The game that haunted Robin Williams as Alan Parrish in 1995 is back, but now the board game takes the form of a video game. It’s the present day and four teenagers – the smart but geeky Spencer (Alex Wolff), football jock ‘Fridge’ (Ser'Darius Blain), the vain and social media-loving Bethany (Madison Iseman) and shy, anti-social Martha (Morgan Turner) – are going through the trials and tribulations of high school. When the four very different students are thrown together into detention, they discover a video game that they decide to try out. After taking up the console and choosing their characters, they find themselves turned into their avatars and sucked into the game.


In spite of the excitement being generated over the Jumanji sequel when it was initially announced, particularly on the part of its star Dwayne Johnson, most of us had our doubts that it was going to work. For 90s kids and admirers of Robin Williams, the original is a fun family adventure and a classic, even if time has been unkind to the CGI effects. Could Johnson and the new cast capture the magic of Williams and co-stars Kirsten Dunst, David Alan Grier and Bonnie Hunt, a chemistry that worked so well, almost by accident? Not really.

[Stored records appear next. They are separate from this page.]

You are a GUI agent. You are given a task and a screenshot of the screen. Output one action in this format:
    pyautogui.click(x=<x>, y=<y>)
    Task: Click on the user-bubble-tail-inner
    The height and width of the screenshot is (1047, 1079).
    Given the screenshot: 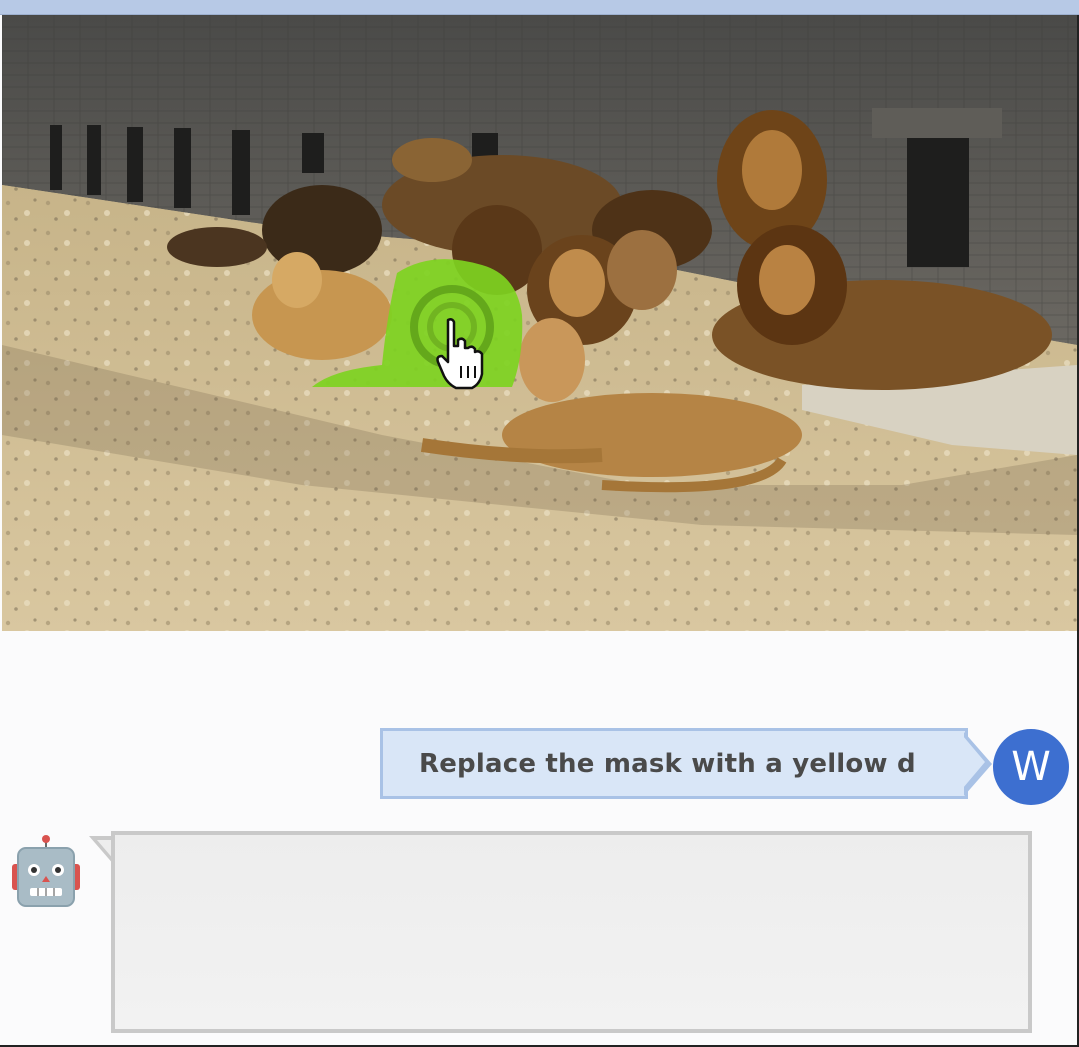 What is the action you would take?
    pyautogui.click(x=974, y=762)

Most of you readers will probably have seen a trailer for the film at this point, and it makes clear that most of the film’s humour is derived from the stars that you know and love – Johnson, Kevin Hart, Jack Black and Karen Gillan – playing teenagers trapped in bodies they’re not used to. Martha is now assassin Ruby Roundhouse, portrayed by Karen Gillan (I’m not going to get too into the whole ‘sexualisation of women via her costume’ debate here but I will say that that’s how many young women in these video games are dressed and I’m giving the movie the benefit of the doubt that they’re consciously commentating on that); the jock has turned into little guy Kevin Hart; the pretty, narcissistic girl becomes Jack Black; and Dwayne Johnson is an insecure nerd? Get outta town!




The film’s sense of humour is quickly derived to be of a very silly, immature nature (think Goosebumps or Ghostbusters), which isn’t necessarily a bad thing. It’s a little scary, so as to be exciting rather than frightening for young people, so it should appeal to kids and families on that basis. Frustratingly though, the film’s running length of nearly 2 hours will likely leave everyone restless as it inches towards the finale. Moreover, its 12A cert is problematic for younger kids and there are a few too many penis jokes for a lower age bracket. It’s also worth noting that director Jake Kasdan’s previous works include the likes of Bad Teacher and Sex Tape so it is a bit of an odd choice to be the helmer of a family adventure.




There are some funny quips about the awkwardness of teenagehood and the scenes where Jack Black and Karen Gillan interact as ‘teenage girls’ work well. Black is hands-down the funniest in the whole bunch and, for one of the first times on the big screen, Johnson gets a bit lost among his co-stars. You don’t have to have seen the first to follow it (in fact, fans of the original will likely be unhappy with how, with just one mention of Alan Parrish, the film does not pay tribute to its ‘legacy’ as was previously proposed), but it’s not really worth your time.